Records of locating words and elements
------------------------------------------------------------------------

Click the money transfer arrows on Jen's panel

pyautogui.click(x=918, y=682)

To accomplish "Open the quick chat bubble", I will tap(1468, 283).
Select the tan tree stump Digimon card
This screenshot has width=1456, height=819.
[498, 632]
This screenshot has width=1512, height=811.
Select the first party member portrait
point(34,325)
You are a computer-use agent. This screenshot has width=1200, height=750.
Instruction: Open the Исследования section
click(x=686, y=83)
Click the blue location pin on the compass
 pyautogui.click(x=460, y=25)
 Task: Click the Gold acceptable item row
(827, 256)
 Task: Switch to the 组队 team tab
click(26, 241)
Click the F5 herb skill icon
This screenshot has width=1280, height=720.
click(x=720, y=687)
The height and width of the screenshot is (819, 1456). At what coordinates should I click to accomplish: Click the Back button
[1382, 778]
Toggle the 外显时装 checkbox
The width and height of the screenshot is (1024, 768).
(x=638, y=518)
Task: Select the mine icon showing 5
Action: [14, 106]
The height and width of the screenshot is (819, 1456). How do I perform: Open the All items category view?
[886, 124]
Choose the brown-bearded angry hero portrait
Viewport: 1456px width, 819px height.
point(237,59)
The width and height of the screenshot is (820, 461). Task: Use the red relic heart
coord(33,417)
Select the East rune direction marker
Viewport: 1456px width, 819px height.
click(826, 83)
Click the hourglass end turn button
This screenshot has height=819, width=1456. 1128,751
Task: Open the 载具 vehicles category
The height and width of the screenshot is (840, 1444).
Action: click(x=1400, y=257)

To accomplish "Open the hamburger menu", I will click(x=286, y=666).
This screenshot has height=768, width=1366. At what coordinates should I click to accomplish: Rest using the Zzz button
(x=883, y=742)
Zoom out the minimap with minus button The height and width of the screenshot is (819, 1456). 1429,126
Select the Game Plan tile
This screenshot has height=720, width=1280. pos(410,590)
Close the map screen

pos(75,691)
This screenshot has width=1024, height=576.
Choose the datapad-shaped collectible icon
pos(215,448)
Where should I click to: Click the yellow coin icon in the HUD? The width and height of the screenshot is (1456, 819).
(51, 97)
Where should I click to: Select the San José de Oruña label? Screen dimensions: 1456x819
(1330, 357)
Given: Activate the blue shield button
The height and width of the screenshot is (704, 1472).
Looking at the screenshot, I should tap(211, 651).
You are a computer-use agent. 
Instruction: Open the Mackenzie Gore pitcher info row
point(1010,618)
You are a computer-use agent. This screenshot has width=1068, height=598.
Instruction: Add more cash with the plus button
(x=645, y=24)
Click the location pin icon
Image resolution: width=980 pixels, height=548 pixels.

------------------------------------------------------------------------

Copy every row above word for word.

TASK OUTPUT
Click the money transfer arrows on Jen's panel

pyautogui.click(x=918, y=682)

To accomplish "Open the quick chat bubble", I will tap(1468, 283).
Select the tan tree stump Digimon card
This screenshot has width=1456, height=819.
[498, 632]
This screenshot has width=1512, height=811.
Select the first party member portrait
point(34,325)
You are a computer-use agent. This screenshot has width=1200, height=750.
Instruction: Open the Исследования section
click(x=686, y=83)
Click the blue location pin on the compass
 pyautogui.click(x=460, y=25)
 Task: Click the Gold acceptable item row
(827, 256)
 Task: Switch to the 组队 team tab
click(26, 241)
Click the F5 herb skill icon
This screenshot has width=1280, height=720.
click(x=720, y=687)
The height and width of the screenshot is (819, 1456). At what coordinates should I click to accomplish: Click the Back button
[1382, 778]
Toggle the 外显时装 checkbox
The width and height of the screenshot is (1024, 768).
(x=638, y=518)
Task: Select the mine icon showing 5
Action: [14, 106]
The height and width of the screenshot is (819, 1456). How do I perform: Open the All items category view?
[886, 124]
Choose the brown-bearded angry hero portrait
Viewport: 1456px width, 819px height.
point(237,59)
The width and height of the screenshot is (820, 461). Task: Use the red relic heart
coord(33,417)
Select the East rune direction marker
Viewport: 1456px width, 819px height.
click(826, 83)
Click the hourglass end turn button
This screenshot has height=819, width=1456. 1128,751
Task: Open the 载具 vehicles category
The height and width of the screenshot is (840, 1444).
Action: click(x=1400, y=257)

To accomplish "Open the hamburger menu", I will click(x=286, y=666).
This screenshot has height=768, width=1366. At what coordinates should I click to accomplish: Rest using the Zzz button
(x=883, y=742)
Zoom out the minimap with minus button The height and width of the screenshot is (819, 1456). 1429,126
Select the Game Plan tile
This screenshot has height=720, width=1280. pos(410,590)
Close the map screen

pos(75,691)
This screenshot has width=1024, height=576.
Choose the datapad-shaped collectible icon
pos(215,448)
Where should I click to: Click the yellow coin icon in the HUD? The width and height of the screenshot is (1456, 819).
(51, 97)
Where should I click to: Select the San José de Oruña label? Screen dimensions: 1456x819
(1330, 357)
Given: Activate the blue shield button
The height and width of the screenshot is (704, 1472).
Looking at the screenshot, I should tap(211, 651).
You are a computer-use agent. 
Instruction: Open the Mackenzie Gore pitcher info row
point(1010,618)
You are a computer-use agent. This screenshot has width=1068, height=598.
Instruction: Add more cash with the plus button
(x=645, y=24)
Click the location pin icon
Image resolution: width=980 pixels, height=548 pixels.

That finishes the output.